The letter's signatories were Senate Foreign Relations Middle East and North Africa Subcommittee chairman Robert Casey (D-PA), Senate Majority Whip Richard Durbin (D-IL), and Sens. Robert Menendez (D-NJ), Benjamin Cardin (D-MD), and Ron Wyden (D-OR).
The letter accuses the Bahrain government of torture and notes reporting by Human Rights Watch that states Bahrain's government has killed 34 protesters, arrested 1,400 more, and dismissed 3,600 people from their jobs for anti-government activities.
"Completing an arms sale to Bahrain under the current circumstances would weaken U.S. credibility at a critical time of democratic transition in the Middle East," the senators wrote.
Senate Foreign Relations Committee chairman John Kerry (D-MA) has not commented on the issue and requests for comment were not returned.
Wyden and Rep. Jim McGovern (D-MA) have each introduced a resolution in their respective chambers to prevent the U.S. government going through with the sale, which would include 44 armored, high-mobility Humvees and over 300 advanced missiles, 50 of which are bunker-buster missiles similar to those sold secretly to Israel in 2009.

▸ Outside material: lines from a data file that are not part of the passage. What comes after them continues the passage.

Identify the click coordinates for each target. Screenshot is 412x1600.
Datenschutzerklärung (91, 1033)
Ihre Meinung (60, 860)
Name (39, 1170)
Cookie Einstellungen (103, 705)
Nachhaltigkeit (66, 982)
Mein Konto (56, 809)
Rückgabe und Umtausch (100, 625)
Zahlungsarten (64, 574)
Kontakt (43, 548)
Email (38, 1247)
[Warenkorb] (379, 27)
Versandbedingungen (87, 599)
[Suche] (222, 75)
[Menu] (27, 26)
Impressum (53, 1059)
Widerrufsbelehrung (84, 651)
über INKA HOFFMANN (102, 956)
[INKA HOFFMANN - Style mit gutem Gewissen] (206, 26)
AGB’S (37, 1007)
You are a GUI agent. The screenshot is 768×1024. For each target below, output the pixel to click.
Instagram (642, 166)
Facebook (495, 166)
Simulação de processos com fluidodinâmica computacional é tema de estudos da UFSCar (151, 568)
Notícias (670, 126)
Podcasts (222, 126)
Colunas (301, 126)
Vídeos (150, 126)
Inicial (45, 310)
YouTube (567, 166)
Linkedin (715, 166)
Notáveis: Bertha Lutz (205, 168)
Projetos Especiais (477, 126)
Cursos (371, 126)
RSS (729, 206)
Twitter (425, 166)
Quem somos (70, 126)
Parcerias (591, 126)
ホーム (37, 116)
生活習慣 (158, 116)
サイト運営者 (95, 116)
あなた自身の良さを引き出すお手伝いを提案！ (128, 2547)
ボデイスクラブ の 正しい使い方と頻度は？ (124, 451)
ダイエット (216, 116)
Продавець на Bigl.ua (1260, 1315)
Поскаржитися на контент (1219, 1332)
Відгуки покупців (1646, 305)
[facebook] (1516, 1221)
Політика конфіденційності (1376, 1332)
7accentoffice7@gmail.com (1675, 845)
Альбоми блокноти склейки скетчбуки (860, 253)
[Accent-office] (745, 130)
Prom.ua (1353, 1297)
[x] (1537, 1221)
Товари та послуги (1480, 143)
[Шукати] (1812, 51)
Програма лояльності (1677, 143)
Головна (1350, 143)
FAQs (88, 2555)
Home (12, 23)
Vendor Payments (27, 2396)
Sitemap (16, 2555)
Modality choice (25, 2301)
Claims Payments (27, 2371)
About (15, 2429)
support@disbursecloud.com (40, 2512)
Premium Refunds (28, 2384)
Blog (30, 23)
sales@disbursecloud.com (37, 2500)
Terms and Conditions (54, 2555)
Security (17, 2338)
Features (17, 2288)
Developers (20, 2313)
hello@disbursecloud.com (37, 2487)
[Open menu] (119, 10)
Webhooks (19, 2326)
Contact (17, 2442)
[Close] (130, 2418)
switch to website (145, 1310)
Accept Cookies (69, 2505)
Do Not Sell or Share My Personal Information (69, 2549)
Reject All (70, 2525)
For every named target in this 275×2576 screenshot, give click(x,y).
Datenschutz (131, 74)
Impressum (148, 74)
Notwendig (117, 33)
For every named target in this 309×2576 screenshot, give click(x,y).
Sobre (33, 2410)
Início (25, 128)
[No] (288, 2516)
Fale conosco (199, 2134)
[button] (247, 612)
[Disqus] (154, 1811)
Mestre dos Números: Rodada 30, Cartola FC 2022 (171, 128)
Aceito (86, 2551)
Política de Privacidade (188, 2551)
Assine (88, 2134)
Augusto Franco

"Selling weapons to a regime that is violently suppressing peaceful civil dissent and violating human rights is antithetical to our foreign policy goals and the principle of basic rights for all that the U.S. has worked hard to promote," Wyden said in a release.
"Human rights ought to matter in our foreign and military policy," McGovern said in his own release."Supporting regimes that violate the basic rights of their people is not just morally wrong - it's also not in our national security interests. Now is not the time to sell weapons to Bahrain."
The U.S. Navy's Fifth Fleet is stationed in Bahrain, and fear of endangering its home base is one reason many have speculated that the Obama administration has maintained ties with Bahrain's monarchy despite the domestic crackdown. Bahrain is also a client state of Saudi Arabia and policymakers have voiced fears that a victory by the predominantly Shiite protest movement would strengthen Iranian influence in the country.
The State Department argued in its Sept. 14 notification to Congress that the proposed sale will contribute to U.S. national security "by helping to improve the security of a major non-NATO ally that has been, and continues to be, an important force for political stability and economic progress in the Middle East."
Meanwhile, Bahrain's parliament this week issued a vote of no confidence to the appointment of the new U.S. Ambassador to Bahrain Thomas Krajeski because he met with opposition groups in Washington before arriving in Manama.
"This diplomat has a volatile agenda against Bahrain and the nation and we can't accept having him here," said Bahrain member of parliament Ali Ahmed, who is president of the Al Menbar bloc of lawmakers. "We are here to represent the people and they don't want him and our wish should be respected."
UPDATE: Sen. Marco Rubio (R-FL) sent his own letter to Clinton today regarding the arms sale, in which he asked the administration to delay sale of the humvees, but not the missiles. Rubio wrote that the administration should delay the sale of "any items within the proposed weapons package that could be used to disrupt peaceful dissent."